The most generous explanation for this negligence might be a lack of environmental awareness. Bankwatch’s Ciută contends that many of the region’s governments, utilities and mainstream energy experts are simply ignorant of EU standards, and think that renewable energy cannot cover traditional energy supplies.

This is reflected at a grassroots level too, since climate change activism is not strong or widespread in the western Balkans – meaning there is less pressure on governments to reform. “You don’t win elections here by talking about the planet,” says Radunović. “You still win them by dividing people over who is Muslim and Christian.”

However, a bigger part of the story points to endemic corruption, not a lack of awareness. “In this region, doing business with China involves very politicised, state-to-state deals that are not made public,” says IIse. “We are talking about mafia-like public procurement and bidding structures in which party loyalists get the best cut and subcontracting opportunities.” Environmental considerations, therefore, are very much secondary at best, he adds. Clientelism and patronage networks are a particularly pervasive issue in some of Serbia’s dealings with China, as highlighted by a recent report from the Centre for Strategic Studies & International Studies (CSSIS).

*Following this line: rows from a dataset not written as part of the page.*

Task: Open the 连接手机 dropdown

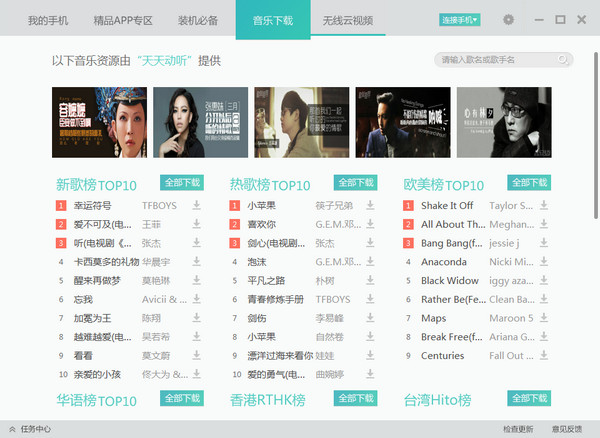Action: pos(459,20)
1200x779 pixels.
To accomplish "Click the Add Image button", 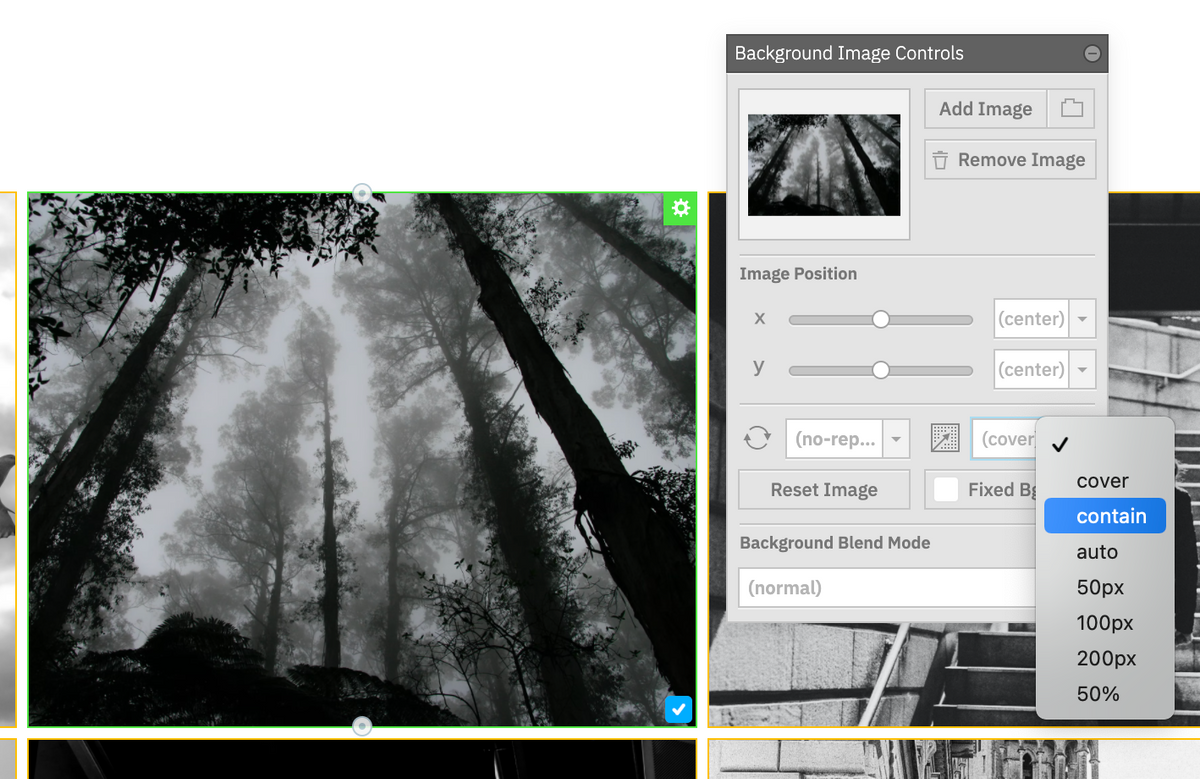I will tap(985, 108).
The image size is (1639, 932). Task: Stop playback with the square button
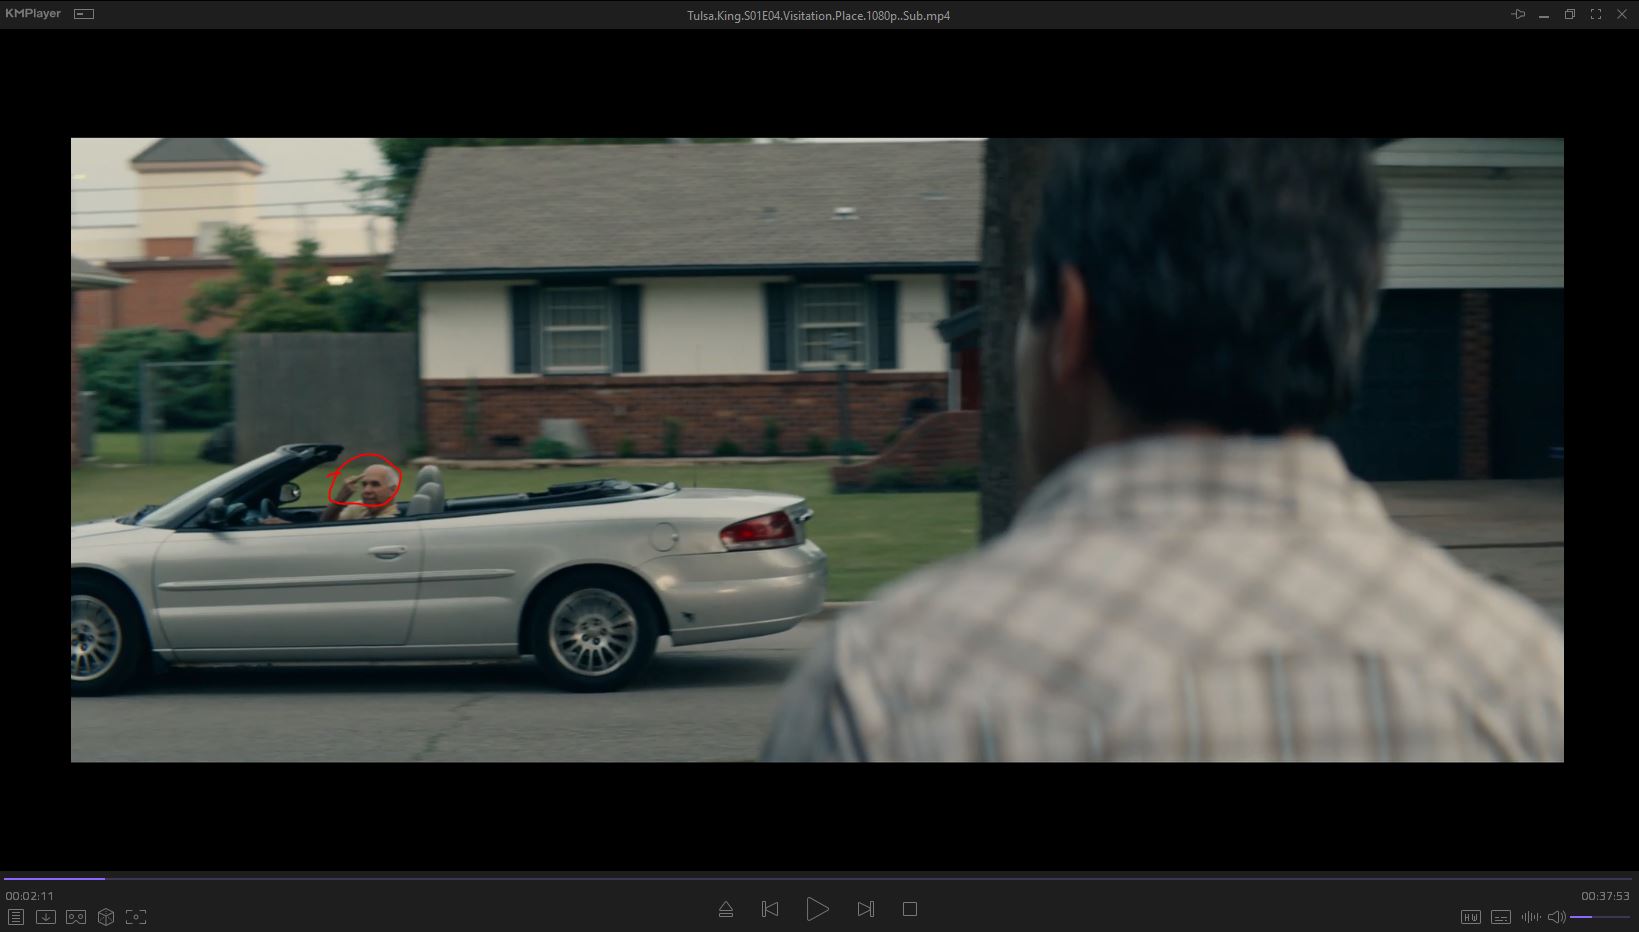point(910,909)
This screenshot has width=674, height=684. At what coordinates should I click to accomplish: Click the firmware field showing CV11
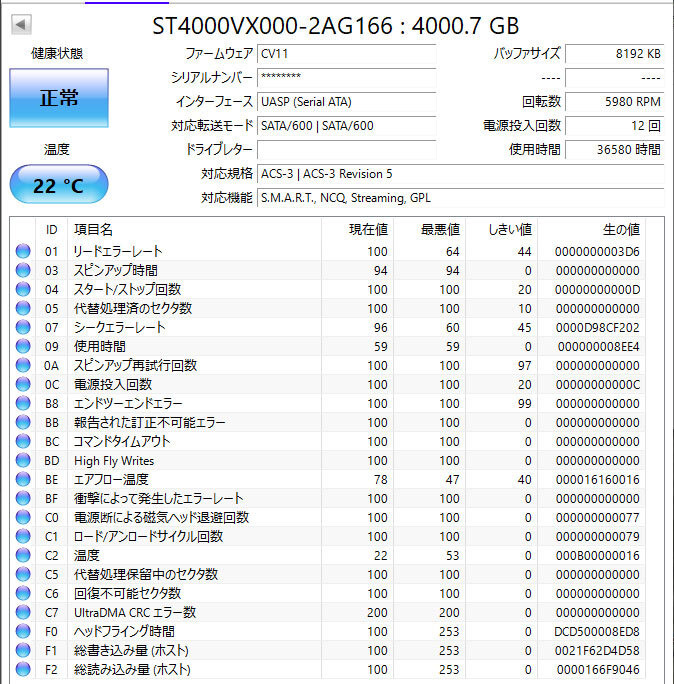[x=346, y=54]
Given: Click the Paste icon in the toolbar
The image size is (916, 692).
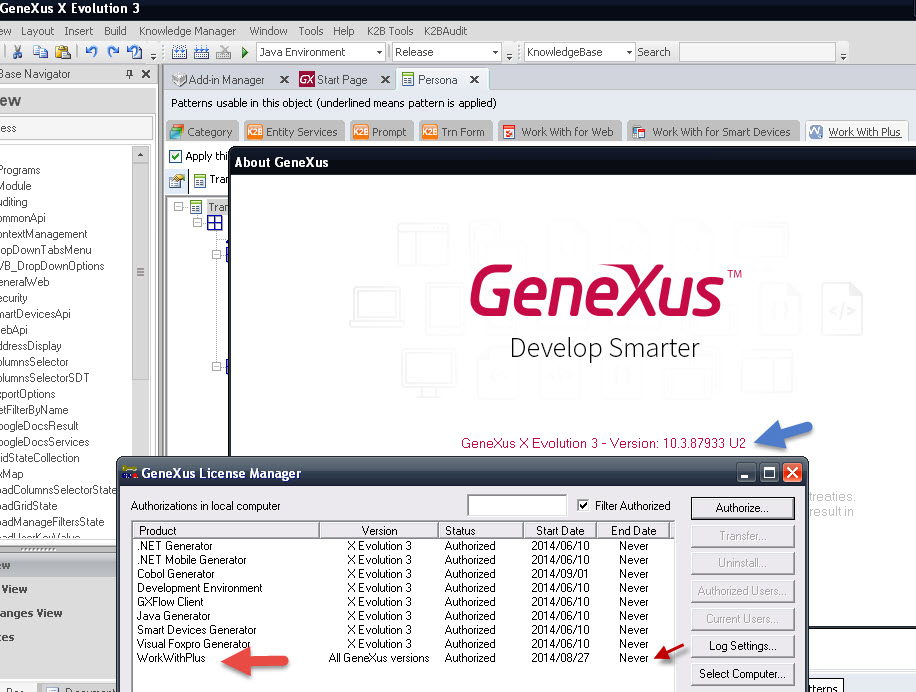Looking at the screenshot, I should [x=63, y=52].
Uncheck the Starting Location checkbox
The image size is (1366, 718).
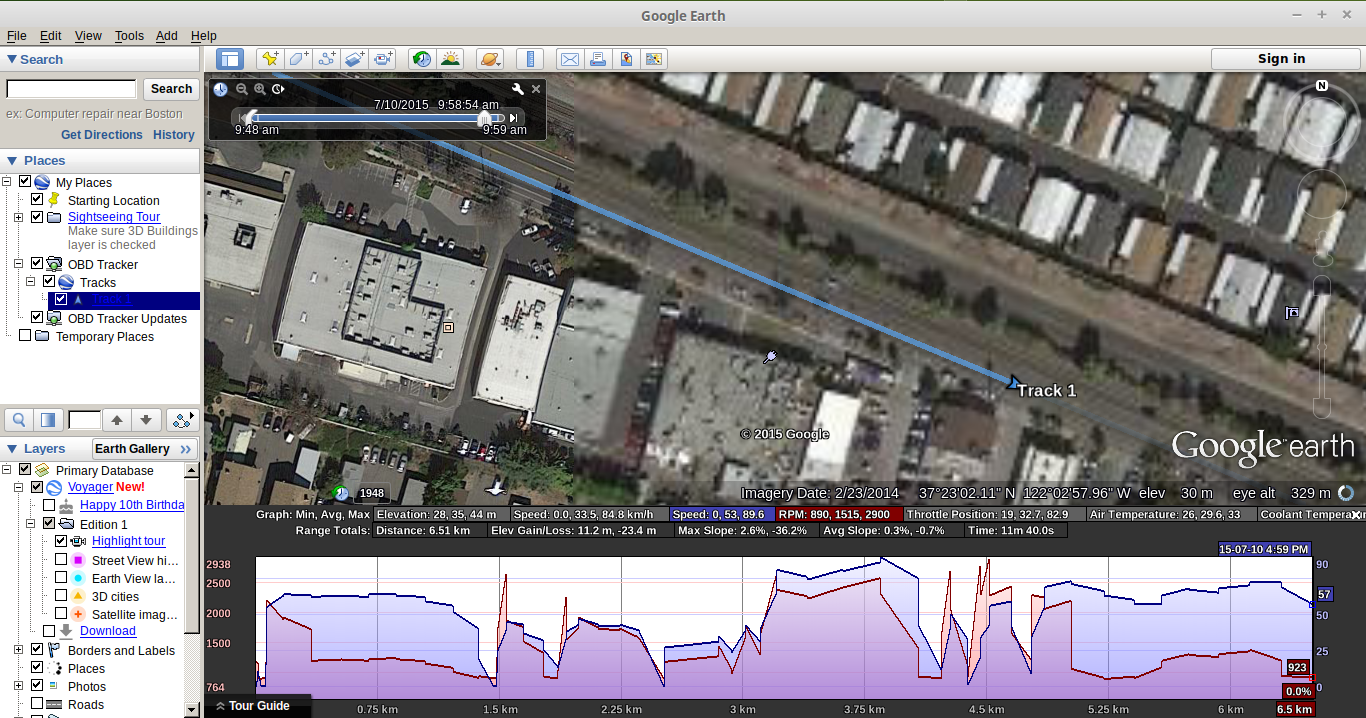pyautogui.click(x=37, y=200)
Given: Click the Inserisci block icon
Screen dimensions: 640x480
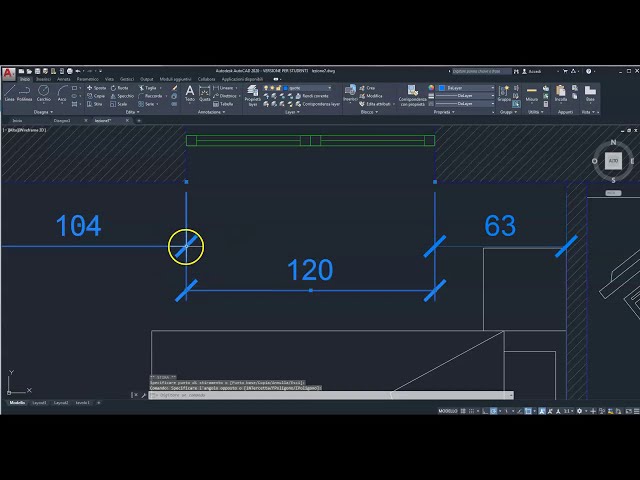Looking at the screenshot, I should [x=350, y=94].
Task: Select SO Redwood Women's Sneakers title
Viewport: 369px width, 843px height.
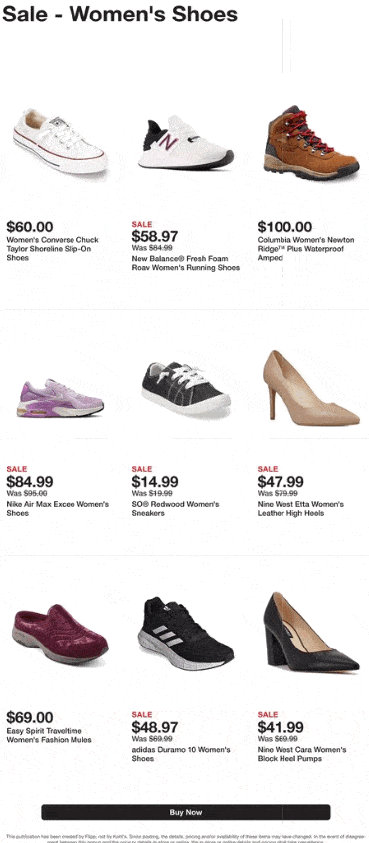Action: click(175, 509)
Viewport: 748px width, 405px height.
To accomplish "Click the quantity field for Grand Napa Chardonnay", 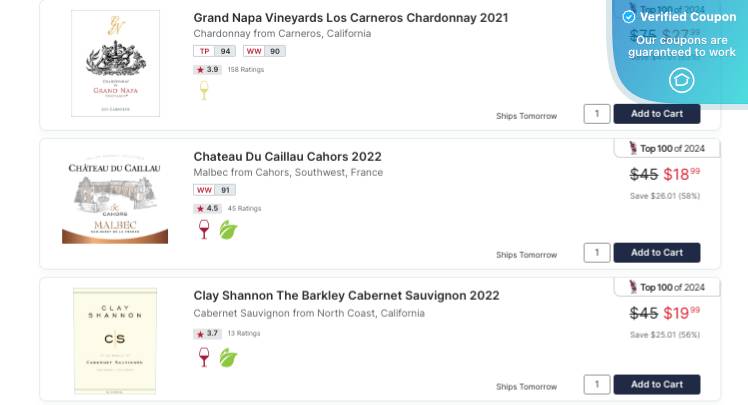I will [597, 114].
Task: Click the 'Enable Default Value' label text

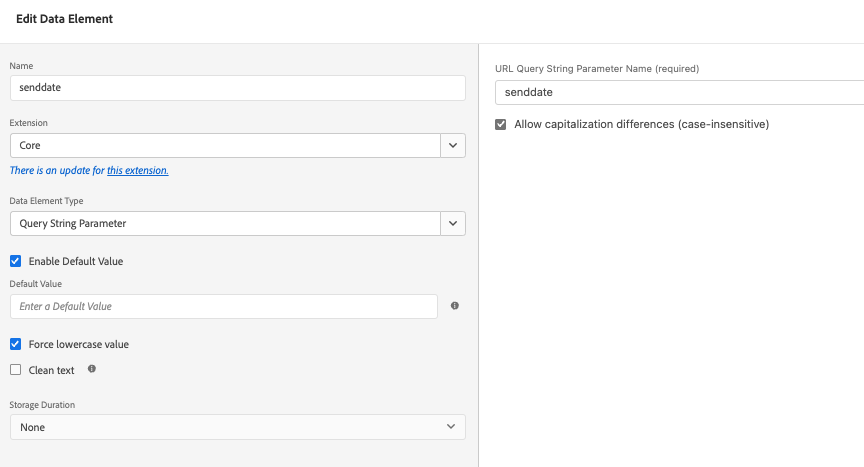Action: 76,261
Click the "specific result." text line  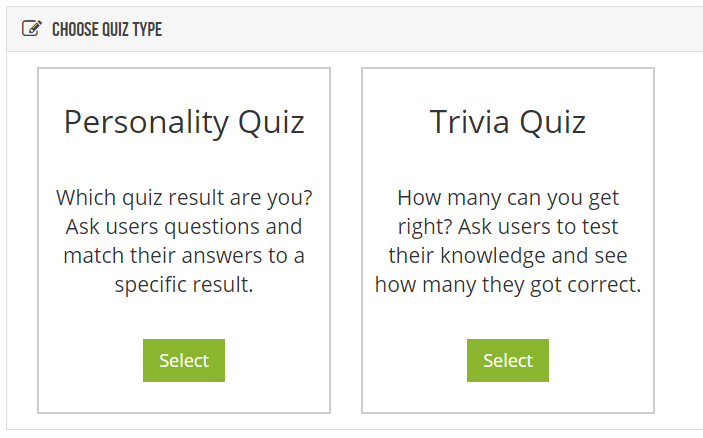point(184,285)

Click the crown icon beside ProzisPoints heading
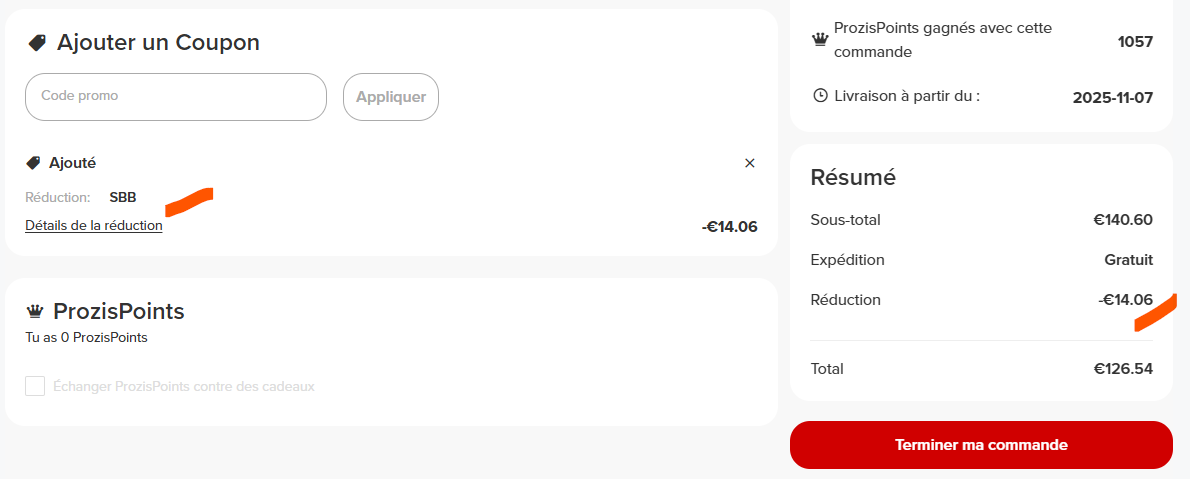35,312
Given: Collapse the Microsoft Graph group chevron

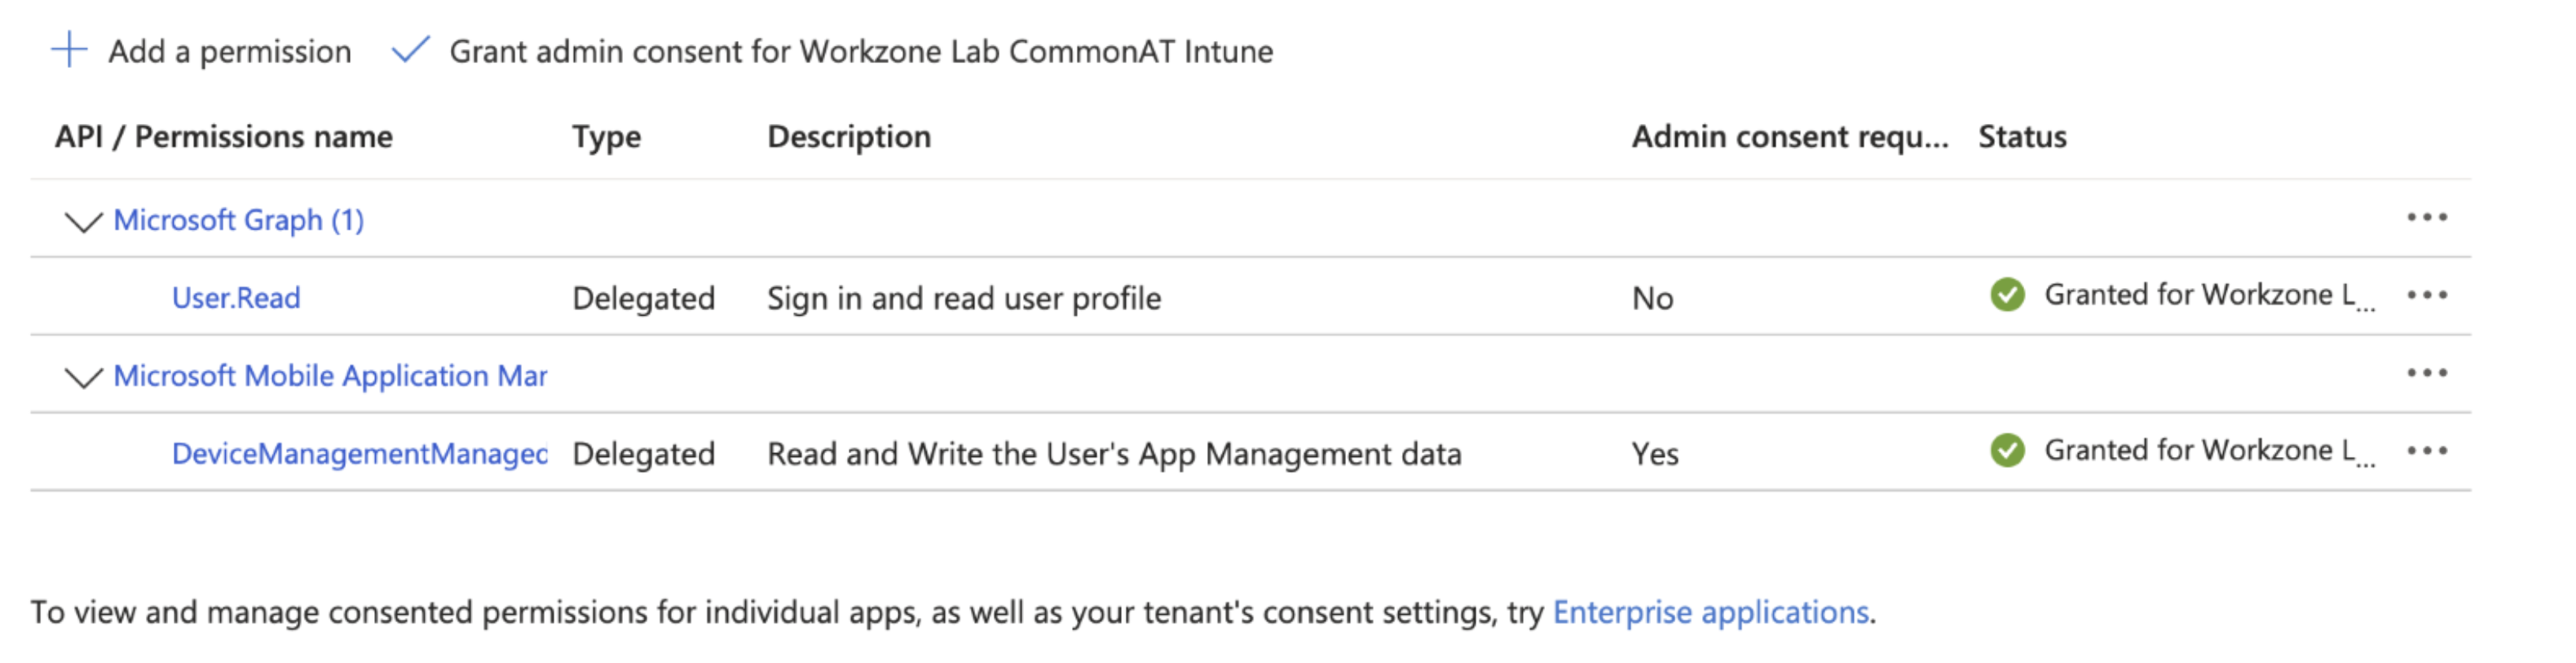Looking at the screenshot, I should coord(83,221).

Government apologists, on the other hand, argue that environmental concerns are a financial and moral luxury that only the most developed countries can afford, while for poorer authorities the priority is to meet soaring energy demands and save jobs, such as the thousands that would have been lost at Smederevo and Bor had China not stepped in (where, indeed, few others would).

“Contrary to IMF or EU loans and investment, Chinese money comes quickly and with less strict requirements or strings,” says Agnes Szunomár, assistant professor at Corvinus University of Budapest. “And for some western Balkan countries, especially Serbia, there is a feeling that the EU has turned its back on them, so why play by its rules? This is why Serbia’s economic dealings with China are also political moves, and vice versa,” she adds.

Although political barriers to the EU accession do exist – a waiting room and geopolitical balancing act that Serbia plays with aplomb – the aforementioned economic arguments are unsound. For one, the New Green Deal means that EU money for major renewable energy projects is now even more accessible for non-EU Balkan countries, says IIse. It is, therefore, hardly a ‘financial luxury’ to phase out coal plants and attract EU loans for green infrastructure. Ending high coal subsidies across the western Balkans, a policy that disincentivises decarbonisation, would help shift distorted perceptions and calculations surrounding coal’s viability.

Although the Serbian government extols Chinese investors as economic messiahs, it is worth remembering that loans from China almost always require the involvement of Chinese construction companies, labour and materials, thereby undercutting the positive spillover effects for the local economy – as highlighted by CSSIS’s report. So much for ‘saving jobs’. There is also the fact that Chinese infrastructure loans in the western Balkans (and many parts of the world) run a high risk of becoming debt traps.

It is not too late for non-EU western Balkan countries to make the strategic shift towards green infrastructure, a move that would create thousands of future-facing jobs. The medium to long-term benefits are unquestionable, both in terms of finances, public health and the environment, not to mention the path to EU integration. China is by no means an inevitable barrier to this; in fact, there is an opportunity for Beijing to help the western Balkans build much-needed EU-grade infrastructure.